Total RNA was purified from cultured unstimulated keratinocytes by using the Nucleospin RNA II kit (Macherey-Nagel) following the manufacturer’s instructions. First strand cDNA was generated with help of a synthesis kit for RT-PCR (MBI Fermentas), using 9 μl of total RNA, 1 μl of oligo(dT)₁₈ and 1 μl of D(N)₆ and heating the mix at 94°C for 5 min. The primers used were: IL-23 p19 (forward) 5′-TCG GCA CGA GAA CAA CTG AG-3′, (reverse) 5′-TGG GGA ACA TCA TTT GTA GTC T-3′ defining a 353-bp product; IL-12 p35 (forward) 5′-AAG AGA CCA GAG TCC CGG G-3′, (reverse) GGA GCA TGT TGC TGA CGG C-3′ defining a 311-bp product; IL-12/IL-23 p40 (forward) 5′-ATT GAG GTC ATG GTG GAT GC-3′, (reverse) 5′-AAT GCT GGC ATT TTT GCG GC-3′ defining a 297-bp product; and β₂- microglobulin (forward) 5′-AAG ATT CAG GTT TAC TCA CGT C-3′, (reverse) 5′-TGA TGC TGC TTA CAT GTC TCG-3′. The PCR protocol was as follows: start with a 3 min incubation at 94°C, followed by 45 cycles of sequential incubations at 94°C for 30 s, 60°C for 30 s, and 72°C for 1 min. Analysis of the PCR products was done on a 1% agarose gel containing ethidium bromide. A 100-bp DNA ladder standard (MBI Fermentas) was used as a size marker.

The supernatant from stimulated keratinocytes was concentrated 20-fold by means of centrifugation (Millipore), whereas adherent keratinocytes (∼2 × 10⁶) were washed once with PBS before the cells were lysed in 150 μl of PBS by freeze/thaw. The 25 μl of the supernatant and cell lysate was loaded onto a 12% polyacrylamide gel (Bio-Rad) and separated by electrophoresis under reducing and nonreducing conditions. Next the separated proteins were transferred onto a nitrocellulose membrane (Schleicher & Schuell). Recombinant human IL-23 (R&D Systems) was used as a positive control and recombinant prestained proteins of known molecular mass (Bio-Rad) were included to enable the estimation of the molecular mass of our specific IL-23 signal. Before incubating the nitrocellulose membrane with polyclonal rabbit anti-human IL-23 p19 (a gift of Dr. J. Pirhonen, National Public Health Institute, Helsinki, Finland) for 18 h at 4°C. The specificity of this Ab was tested in an earlier study (17). The membrane was blocked with PBS containing 0.05% Tween 20 and 5% nonfat dried milk. After incubation with peroxidase-conjugated goat anti-rabbit Ig (DakoCytomation) for 1 h at room temperature, specific protein bands in the filter were visualized by the ECL Plus Western Blotting Detection System (Amersham Biosciences) and detected by a fluorescence imager (Typhoon 9400; Amersham Biosciences).

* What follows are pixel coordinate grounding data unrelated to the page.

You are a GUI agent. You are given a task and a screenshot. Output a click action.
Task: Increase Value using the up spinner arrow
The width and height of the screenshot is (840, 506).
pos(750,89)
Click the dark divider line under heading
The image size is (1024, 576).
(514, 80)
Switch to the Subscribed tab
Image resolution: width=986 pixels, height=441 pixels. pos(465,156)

The amount of IL-23 protein in the supernatants from keratinocytes and MoDC and in keratinocyte cultures was determined by a solid-phase sandwich ELISA, using polyclonal goat anti-human IL-23 p19 (R&D Systems) as the coating Ab and biotin-conjugated monoclonal mouse anti-human IL-12/IL-23 p40 (BD Pharmingen) as the detecting Ab. Hence, this ELISA detects only the heterodimer form of IL-23, but not the separate subunits. Specificity of the ELISA was tested by using recombinant human IL-23 heterodimer (R&D Systems), IL-12 heterodimer (Strathmann Biotec), and IL-12/IL-23 p40 subunit (BioSource International). Only the rIL-23 heterodimer, but neither the IL-12 heterodimer nor the common p40 subunit, was detectable by this ELISA (data not shown) with a detection limit of 300 pg/ml.

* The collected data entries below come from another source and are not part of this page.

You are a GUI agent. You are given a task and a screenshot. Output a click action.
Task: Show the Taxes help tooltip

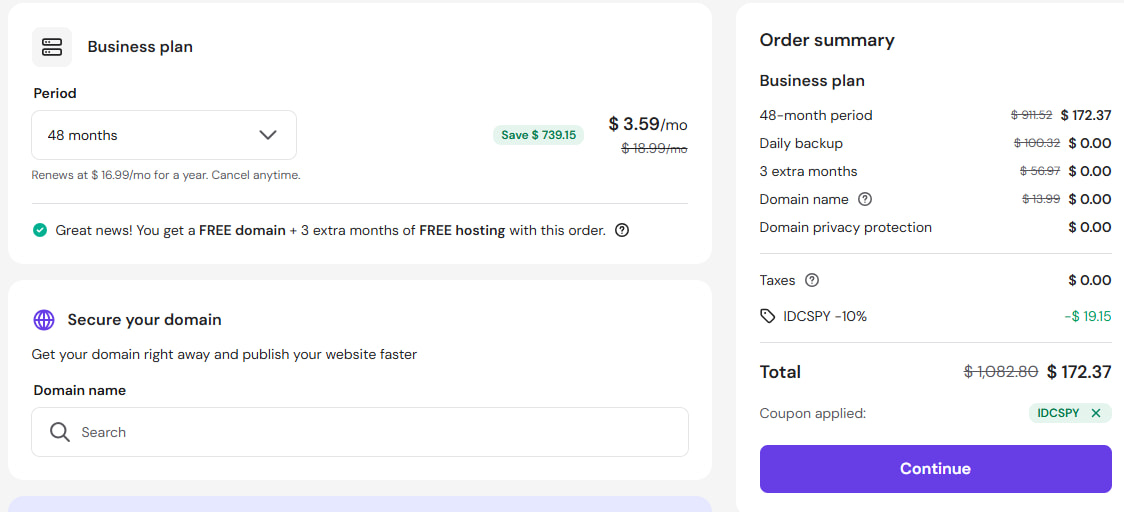(812, 280)
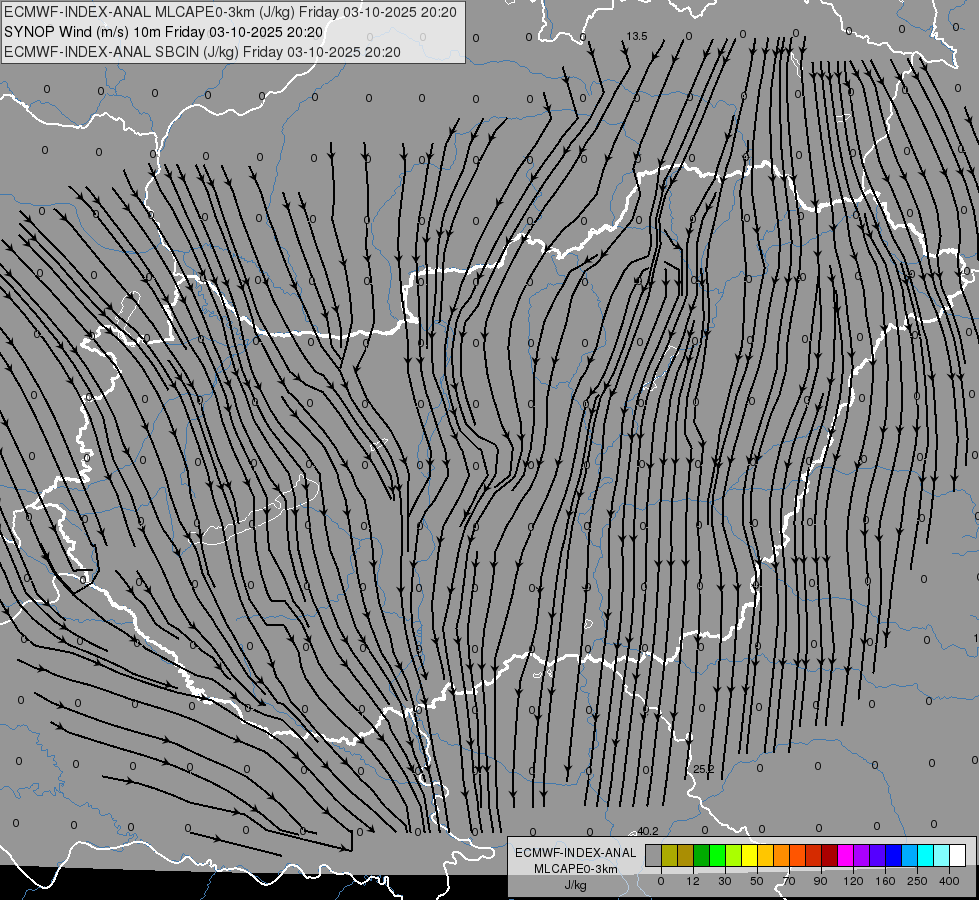This screenshot has width=979, height=900.
Task: Click the 25.2 value label on map
Action: coord(704,769)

T cells from peripheral blood of healthy donors were obtained by negative selection by means of a CD4 T cell isolation kit and an AutoMACS instrument from Miltenyi Biotec according to the manufacturer’s protocol. Cells suspended in IMDM with 10% FCS were plated at a density of 10⁵ per well in a 96-well plate (final volume, 200 μl/well) and were stimulated with plate-bound anti-CD3 plus anti-CD28. After 10 days, the memory T cells were harvested and subjected to a second round of similar stimulation, this time seeded in triplicate in the absence or presence of 10 ng/ml rIL-23 or 5% of concentrated supernatant from stimulated keratinocytes, using the monoclonal mouse anti-human IL-23 (10 μg/ml, clone 253810; R&D Systems) to block the IL-23 activity. The IFN-γ production was assessed after 65 h by a sandwich ELISA as previously described (18).

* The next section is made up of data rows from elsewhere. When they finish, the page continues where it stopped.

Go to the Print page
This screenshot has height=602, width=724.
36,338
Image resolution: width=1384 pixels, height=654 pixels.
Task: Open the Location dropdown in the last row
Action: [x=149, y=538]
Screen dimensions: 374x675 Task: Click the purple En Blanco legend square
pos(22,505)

Immunohistochemical staining was performed to determine the expressions of the p19 subunit of IL-23, the common IL-12/IL-23 p40 subunit, and the IL-12 p70 heterodimer in 5-μm skin sections, keratinocytes cultured on object glass, and cytospin preparations from epidermal and dermal cell suspensions. Primary Abs were polyclonal rabbit anti-human IL-23 p19, biotin-conjugated monoclonal mouse anti-human IL-12/IL-23 p40 and monoclonal mouse anti-human IL-12 p70 (R&D Systems). After fixation with acetone at 4°C for 10 min, sections were incubated sequentially with 10% normal goat serum (DakoCytomation) at room temperature for 15 min, primary Ab at room temperature for 1 h or overnight at 4°C, biotin-conjugated goat anti-mouse (DakoCytomation) at room temperature for 30 min, and avidin-peroxidase (DakoCytomation) at room temperature for 30 min (DakoCytomation). In case of p19 staining, biotin-conjugated goat anti-rabbit (DakoCytomation) was used as the second step. After each incubation step, except for the incubation with normal goat serum, the sections were washed three times with Tris-buffered saline. Peroxidase activity was detected as red color using the chromogen 3-amino-9-ethylcarbazole (Sigma-Aldrich). Hematoxylin was used to perform nuclear staining. Mouse anti-human IgG1 (Dako Cytomaation) was used as isotype control for both p40 and p70 Abs and polyclonal rabbit anti-human Factor XIIIa Ab detecting (dermal DC; BioGenex Laboratories) was used as a control for the p19 staining.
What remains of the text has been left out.